Le second jour de l’arrivée de ce voyageur à Lœvig tirait à sa fin, lorsque l’hôte entra dans sa chambre en disant, après une inclination profonde, que le messager attendu de sa courtoisie venait d’arriver.

— Eh bien, dit sa courtoisie, qu’il monte.

Un instant après, le messager entra, ferma soigneusement la porte, puis saluant jusqu’à terre l’étranger qui s’était à demi tourné vers lui, attendit dans un silence respectueux qu’il lui adressât la parole.

— Je vous espérais ce matin, dit celui-ci ; qui donc vous a retenu ?

— Les intérêts de votre grâce, seigneur comte ; ai-je un autre souci ?

— Que fait Elphège ? que fait Frédéric ?

— Ils sont bien portants.

— Bien ! bien ! interrompit le maître ; n’avez-vous rien de plus intéressant à m’apprendre ? Quoi de nouveau à Drontheim ?

— Rien, sinon que le baron de Thorvick y est arrivé hier.

— Oui, je sais qu’il a voulu consulter ce vieux mecklembourgeois Levin sur le mariage projeté.
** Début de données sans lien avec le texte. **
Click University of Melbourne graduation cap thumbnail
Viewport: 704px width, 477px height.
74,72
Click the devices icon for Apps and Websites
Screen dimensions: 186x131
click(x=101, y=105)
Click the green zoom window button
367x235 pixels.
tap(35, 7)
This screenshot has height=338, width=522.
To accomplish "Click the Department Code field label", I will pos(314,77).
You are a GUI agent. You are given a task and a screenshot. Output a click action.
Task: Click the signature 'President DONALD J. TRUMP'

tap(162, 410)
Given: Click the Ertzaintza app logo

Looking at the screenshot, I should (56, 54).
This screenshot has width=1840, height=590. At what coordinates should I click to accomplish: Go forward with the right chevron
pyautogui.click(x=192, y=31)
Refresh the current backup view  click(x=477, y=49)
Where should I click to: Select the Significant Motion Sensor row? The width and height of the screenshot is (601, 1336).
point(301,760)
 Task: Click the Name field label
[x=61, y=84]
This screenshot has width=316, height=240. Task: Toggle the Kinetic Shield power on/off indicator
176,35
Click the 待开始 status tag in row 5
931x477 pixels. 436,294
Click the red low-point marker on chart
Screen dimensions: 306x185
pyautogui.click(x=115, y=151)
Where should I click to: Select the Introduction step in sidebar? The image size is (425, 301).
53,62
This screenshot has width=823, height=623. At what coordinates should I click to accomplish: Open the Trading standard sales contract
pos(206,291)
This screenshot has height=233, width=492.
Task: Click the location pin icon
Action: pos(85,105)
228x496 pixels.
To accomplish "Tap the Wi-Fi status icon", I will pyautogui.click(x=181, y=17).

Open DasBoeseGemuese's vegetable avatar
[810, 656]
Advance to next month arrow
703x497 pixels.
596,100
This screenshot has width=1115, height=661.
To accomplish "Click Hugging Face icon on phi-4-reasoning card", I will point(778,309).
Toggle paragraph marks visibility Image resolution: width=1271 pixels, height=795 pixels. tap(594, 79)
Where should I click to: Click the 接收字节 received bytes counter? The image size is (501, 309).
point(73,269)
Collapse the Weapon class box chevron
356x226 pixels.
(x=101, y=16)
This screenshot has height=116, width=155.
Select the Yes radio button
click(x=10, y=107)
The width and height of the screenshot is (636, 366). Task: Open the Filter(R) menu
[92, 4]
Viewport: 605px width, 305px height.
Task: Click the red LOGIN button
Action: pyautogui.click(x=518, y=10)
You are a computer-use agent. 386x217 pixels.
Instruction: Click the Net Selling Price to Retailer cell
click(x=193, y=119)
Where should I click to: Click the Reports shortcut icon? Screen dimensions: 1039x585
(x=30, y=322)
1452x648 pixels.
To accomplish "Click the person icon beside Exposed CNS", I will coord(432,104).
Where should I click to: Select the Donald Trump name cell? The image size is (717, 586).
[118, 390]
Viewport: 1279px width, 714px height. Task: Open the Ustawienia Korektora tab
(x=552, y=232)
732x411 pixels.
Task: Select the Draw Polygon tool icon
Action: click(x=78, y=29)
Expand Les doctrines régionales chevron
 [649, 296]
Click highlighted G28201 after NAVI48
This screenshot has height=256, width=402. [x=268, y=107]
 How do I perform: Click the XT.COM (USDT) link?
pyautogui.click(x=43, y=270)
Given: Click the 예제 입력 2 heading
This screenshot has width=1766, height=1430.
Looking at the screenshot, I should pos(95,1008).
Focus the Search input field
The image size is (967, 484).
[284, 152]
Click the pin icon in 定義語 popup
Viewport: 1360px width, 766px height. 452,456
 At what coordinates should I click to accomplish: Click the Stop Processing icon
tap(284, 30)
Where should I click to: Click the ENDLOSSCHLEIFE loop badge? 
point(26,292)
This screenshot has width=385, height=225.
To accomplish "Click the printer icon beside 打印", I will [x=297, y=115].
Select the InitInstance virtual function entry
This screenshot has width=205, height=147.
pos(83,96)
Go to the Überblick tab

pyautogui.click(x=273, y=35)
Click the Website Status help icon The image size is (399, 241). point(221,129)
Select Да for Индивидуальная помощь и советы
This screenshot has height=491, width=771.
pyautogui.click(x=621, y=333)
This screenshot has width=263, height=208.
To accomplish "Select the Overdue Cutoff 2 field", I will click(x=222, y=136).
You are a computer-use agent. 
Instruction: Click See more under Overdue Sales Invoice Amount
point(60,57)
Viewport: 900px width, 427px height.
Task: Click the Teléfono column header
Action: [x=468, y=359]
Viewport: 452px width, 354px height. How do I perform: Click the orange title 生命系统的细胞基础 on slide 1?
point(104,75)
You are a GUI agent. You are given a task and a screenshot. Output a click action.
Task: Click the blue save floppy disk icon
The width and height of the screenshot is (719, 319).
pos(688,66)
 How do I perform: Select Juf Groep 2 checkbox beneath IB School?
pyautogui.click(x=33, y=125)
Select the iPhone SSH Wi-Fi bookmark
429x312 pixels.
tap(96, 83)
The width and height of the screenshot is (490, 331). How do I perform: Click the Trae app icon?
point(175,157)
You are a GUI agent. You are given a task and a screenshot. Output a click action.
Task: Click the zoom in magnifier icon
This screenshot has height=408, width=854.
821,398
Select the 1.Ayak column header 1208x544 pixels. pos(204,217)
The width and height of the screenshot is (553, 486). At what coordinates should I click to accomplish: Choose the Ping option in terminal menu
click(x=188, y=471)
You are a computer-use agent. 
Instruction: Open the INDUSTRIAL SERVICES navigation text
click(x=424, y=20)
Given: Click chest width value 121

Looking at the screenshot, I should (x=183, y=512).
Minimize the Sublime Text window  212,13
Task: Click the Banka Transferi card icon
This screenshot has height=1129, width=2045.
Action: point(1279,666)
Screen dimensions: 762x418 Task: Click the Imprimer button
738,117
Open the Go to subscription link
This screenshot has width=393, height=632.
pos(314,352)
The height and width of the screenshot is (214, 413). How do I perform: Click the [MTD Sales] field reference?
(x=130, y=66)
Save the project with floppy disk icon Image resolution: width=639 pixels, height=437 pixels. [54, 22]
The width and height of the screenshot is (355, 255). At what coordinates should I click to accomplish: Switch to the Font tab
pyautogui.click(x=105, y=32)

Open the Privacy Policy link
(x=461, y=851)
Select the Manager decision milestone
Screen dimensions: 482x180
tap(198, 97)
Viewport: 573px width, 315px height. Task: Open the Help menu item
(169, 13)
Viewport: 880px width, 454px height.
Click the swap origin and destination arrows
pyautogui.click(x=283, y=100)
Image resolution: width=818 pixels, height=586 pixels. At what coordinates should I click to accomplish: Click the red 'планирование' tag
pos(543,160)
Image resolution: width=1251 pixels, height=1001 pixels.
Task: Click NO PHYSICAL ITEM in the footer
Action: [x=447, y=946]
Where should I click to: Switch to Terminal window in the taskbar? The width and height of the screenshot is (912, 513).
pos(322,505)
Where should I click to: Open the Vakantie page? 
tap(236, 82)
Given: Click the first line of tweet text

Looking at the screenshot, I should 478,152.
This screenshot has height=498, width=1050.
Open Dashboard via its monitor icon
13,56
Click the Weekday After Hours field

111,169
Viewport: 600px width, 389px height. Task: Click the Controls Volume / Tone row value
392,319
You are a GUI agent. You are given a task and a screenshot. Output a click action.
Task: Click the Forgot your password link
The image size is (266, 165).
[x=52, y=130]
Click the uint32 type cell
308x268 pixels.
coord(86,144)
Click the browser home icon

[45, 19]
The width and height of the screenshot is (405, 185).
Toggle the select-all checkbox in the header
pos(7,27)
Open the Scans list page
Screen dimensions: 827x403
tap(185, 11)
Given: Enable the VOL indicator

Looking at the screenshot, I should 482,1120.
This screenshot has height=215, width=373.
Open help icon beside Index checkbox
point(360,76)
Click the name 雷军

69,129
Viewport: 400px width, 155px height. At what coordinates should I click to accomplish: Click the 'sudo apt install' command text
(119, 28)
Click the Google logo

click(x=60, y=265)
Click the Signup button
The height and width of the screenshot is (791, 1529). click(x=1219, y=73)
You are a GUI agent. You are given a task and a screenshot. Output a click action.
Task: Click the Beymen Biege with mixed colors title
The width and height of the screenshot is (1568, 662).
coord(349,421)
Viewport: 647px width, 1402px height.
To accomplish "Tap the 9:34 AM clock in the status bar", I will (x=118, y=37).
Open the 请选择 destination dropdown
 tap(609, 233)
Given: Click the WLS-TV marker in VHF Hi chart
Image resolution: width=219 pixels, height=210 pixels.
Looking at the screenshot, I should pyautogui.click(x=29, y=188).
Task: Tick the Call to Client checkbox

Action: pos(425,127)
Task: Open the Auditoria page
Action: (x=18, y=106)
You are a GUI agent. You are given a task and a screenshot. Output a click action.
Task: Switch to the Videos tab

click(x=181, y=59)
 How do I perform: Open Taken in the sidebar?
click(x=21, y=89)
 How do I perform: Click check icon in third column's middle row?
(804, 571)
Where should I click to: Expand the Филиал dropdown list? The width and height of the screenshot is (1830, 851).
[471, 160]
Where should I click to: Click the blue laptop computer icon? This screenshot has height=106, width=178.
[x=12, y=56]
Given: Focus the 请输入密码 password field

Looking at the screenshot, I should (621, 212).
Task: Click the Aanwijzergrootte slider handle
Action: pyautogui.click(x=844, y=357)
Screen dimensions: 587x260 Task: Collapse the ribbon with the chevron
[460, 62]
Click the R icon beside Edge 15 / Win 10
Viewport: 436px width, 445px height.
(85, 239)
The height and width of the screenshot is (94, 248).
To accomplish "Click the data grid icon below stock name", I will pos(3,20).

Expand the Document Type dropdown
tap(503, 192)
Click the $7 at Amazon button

Savez-vous quel a été le résultat de son entrevue avec le gouverneur ?

— Aujourd’hui à midi, heure de mon départ, il n’avait point encore vu le général.

— Comment ! arrivé de la veille ! Vous m’étonnez, Musdœmon. Et avait-il vu la comtesse ?

— Encore moins, seigneur.

— C’est donc vous qui l’avez vu ?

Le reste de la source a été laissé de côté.